||Notwithstanding any other provision of this Act, if a taxpayer acquires a share in an unbundled company from an unbundling company in terms of an unbundling transaction defined in section 46 and a share in that unbundling company was within a period of two years preceding the acquisition held by a person who was a connected person in relation to the taxpayer at any time during that period, and any amount received by or accrued to that person in respect of the disposal of the share at any time during that period would not have been subject to normal tax or would not have been taken into account for purposes of determining the net income, as defined in section 9D, of that person, the expenditure incurred by the taxpayer in respect of any share held in that company as a result of that unbundling transaction shall not for purposes of this Act exceed an amount determined in accordance with subsection (2).

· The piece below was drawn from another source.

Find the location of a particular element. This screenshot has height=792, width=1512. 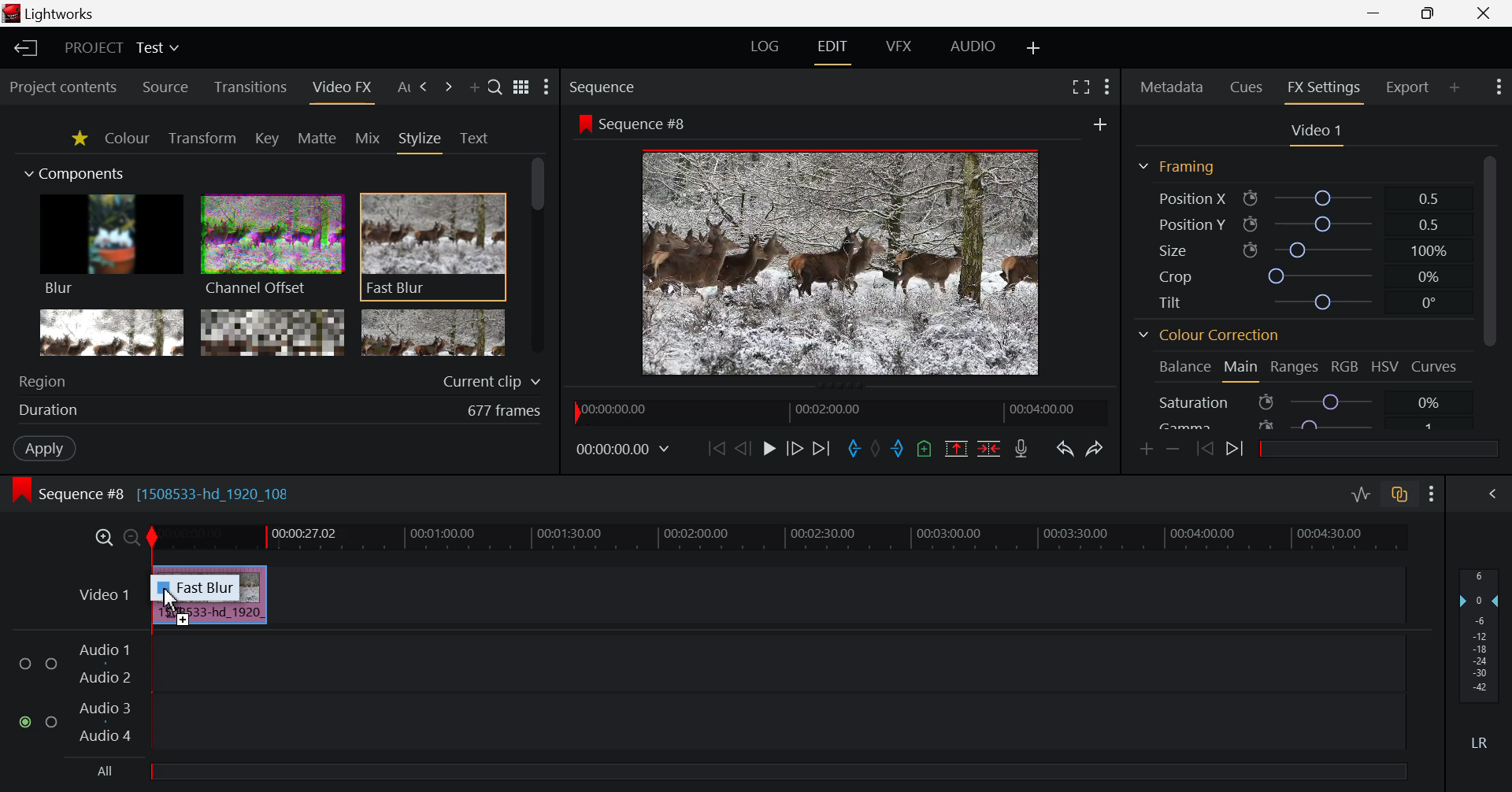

[Section 46A(1) substituted by section 28(1) of the Taxation Laws Amendment Act, 2021 (Act No. 20 of 2021), Notice No. 770, GG45787, dated 19 January 2022 - comes into operation on 1 January 2022 and applies in respect of the allocation of expenditure to unbundled shares acquired on or after that date (section 28(2))]

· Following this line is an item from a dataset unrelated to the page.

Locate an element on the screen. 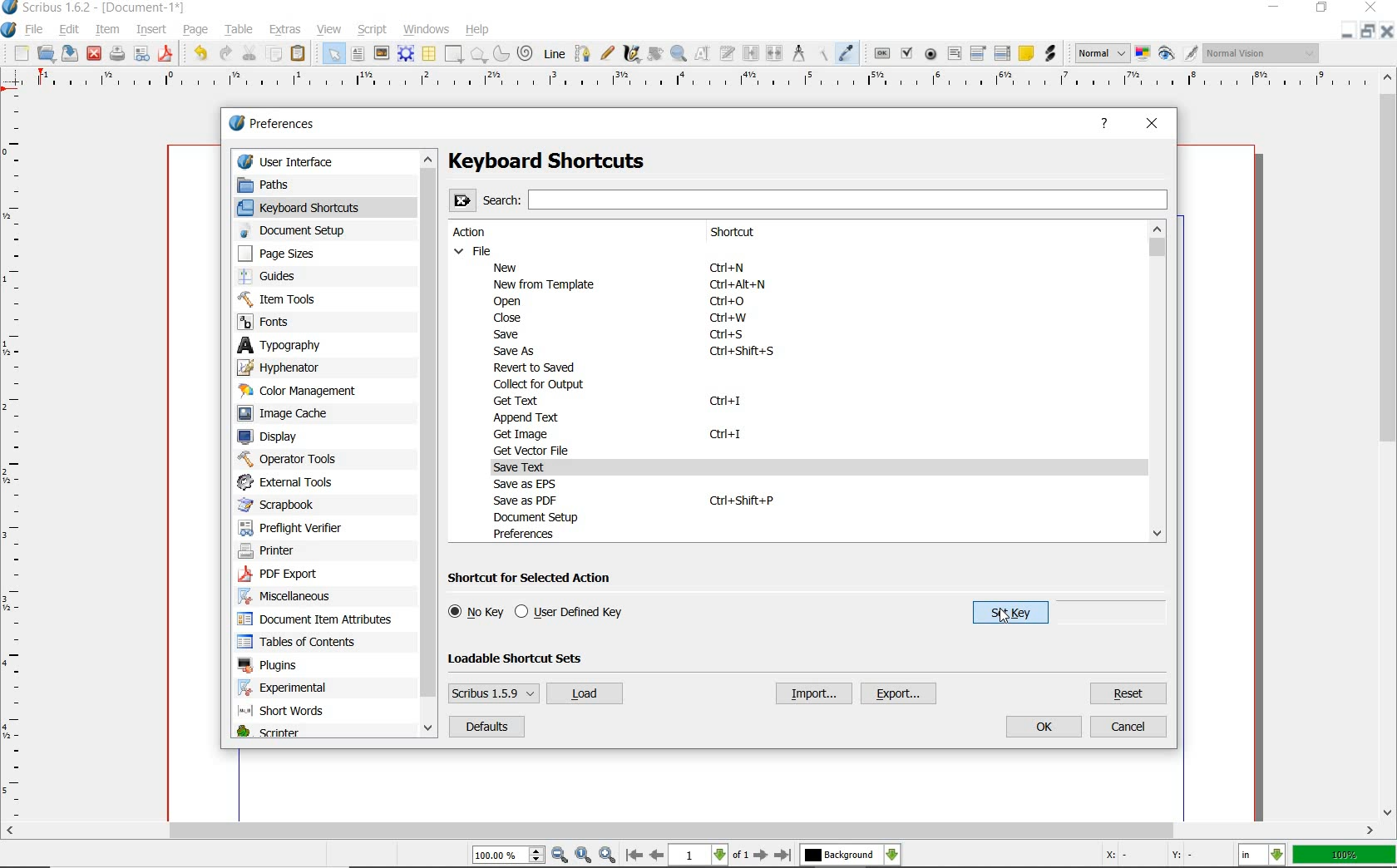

||The amount to be determined for purposes of subsection (1) is the sum of—
||the cost of the equity share to the connected person contemplated in subsection (1) that first held that share less the sum of all deductions that have been allowed in respect of the share to any connected person that held that share during that period;
||any amount contemplated in paragraph (n) of the definition of "gross income" in section 1 that is required to be included in the income of any connected person that held that share during that period that arises as a result of the disposal of the share by any such person; and
||any capital gain of any connected person that held that share during that period that arises as a result of the disposal of the share by any such person.